Grove City varsity athletes are known as the Wolverines; the school fields 11 teams each in men’s and women’s sports; and it is a member of the D3 Presidents’ Athletic Conference (PAC). Thus far in the 2024-25 academic year, Grove City leads the PAC in the All-Sports Trophy competition. Football has been strong for several years—18 Wolverines were named to the All-PAC team last fall—and the school has traditional strengths in swimming, lacrosse and baseball.

Media and Broadcasting

If one wanted to keep up with those teams’ exploits, one alternative would be to tune into WBN, or the Wolverine Broadcast Network.

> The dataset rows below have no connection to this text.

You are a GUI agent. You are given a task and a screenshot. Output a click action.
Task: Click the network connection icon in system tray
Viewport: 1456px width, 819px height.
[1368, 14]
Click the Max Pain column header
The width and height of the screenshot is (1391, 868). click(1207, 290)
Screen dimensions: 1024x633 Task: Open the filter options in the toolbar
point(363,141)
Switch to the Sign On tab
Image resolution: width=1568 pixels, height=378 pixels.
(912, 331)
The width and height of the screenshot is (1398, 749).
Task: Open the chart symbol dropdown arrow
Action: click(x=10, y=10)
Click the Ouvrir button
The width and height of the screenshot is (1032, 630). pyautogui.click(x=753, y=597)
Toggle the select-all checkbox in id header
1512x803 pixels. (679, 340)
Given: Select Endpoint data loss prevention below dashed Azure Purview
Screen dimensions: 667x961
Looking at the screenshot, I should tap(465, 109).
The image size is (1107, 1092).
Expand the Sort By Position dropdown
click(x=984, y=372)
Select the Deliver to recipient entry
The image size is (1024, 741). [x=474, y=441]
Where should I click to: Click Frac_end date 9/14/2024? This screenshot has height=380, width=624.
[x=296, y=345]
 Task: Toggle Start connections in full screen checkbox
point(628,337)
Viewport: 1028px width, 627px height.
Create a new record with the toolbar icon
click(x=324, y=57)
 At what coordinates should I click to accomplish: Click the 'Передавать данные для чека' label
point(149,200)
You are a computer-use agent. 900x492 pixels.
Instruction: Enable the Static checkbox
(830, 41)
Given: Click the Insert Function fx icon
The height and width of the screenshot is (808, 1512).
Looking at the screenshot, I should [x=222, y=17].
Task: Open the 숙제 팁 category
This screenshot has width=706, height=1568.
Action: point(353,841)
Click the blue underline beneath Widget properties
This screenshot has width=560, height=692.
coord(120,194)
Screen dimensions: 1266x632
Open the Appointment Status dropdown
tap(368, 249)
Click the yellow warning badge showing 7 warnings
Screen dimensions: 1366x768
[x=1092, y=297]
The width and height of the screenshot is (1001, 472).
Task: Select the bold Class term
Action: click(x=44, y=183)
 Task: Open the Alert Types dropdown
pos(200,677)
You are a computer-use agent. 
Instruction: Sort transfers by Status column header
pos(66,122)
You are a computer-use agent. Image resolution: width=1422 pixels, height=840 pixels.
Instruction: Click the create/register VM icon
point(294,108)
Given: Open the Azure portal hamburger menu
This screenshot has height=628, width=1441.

Grove City radio is, in fact, history-making: The College radio station made its first broadcast in 1920, making it quite possibly the very first collegiate broadcaster (difficult to confirm with absolute certainty owing to record keeping in radio’s nascent days). One thing for sure, Grove City’s WSAJ was broadcasting months before Pittsburgh’s KDKA, which is widely acknowledged to be the first commercial radio station in the U. S.

Commitment to Developing the Whole Person

There’s another team of note at Grove City, and it represents a discipline very different from athletics: the Debate Team. Over the past six debate seasons, Grove City Debate has secured 12 national championships in varsity, junior varsity and novice tracks—and that is only the opening chapter in the team’s story of accomplishments.

It’s one more case of Grove City College’s hallmarks of excellence and affordability melding with the school’s commitment to developing the whole person. About that, there’s no debate.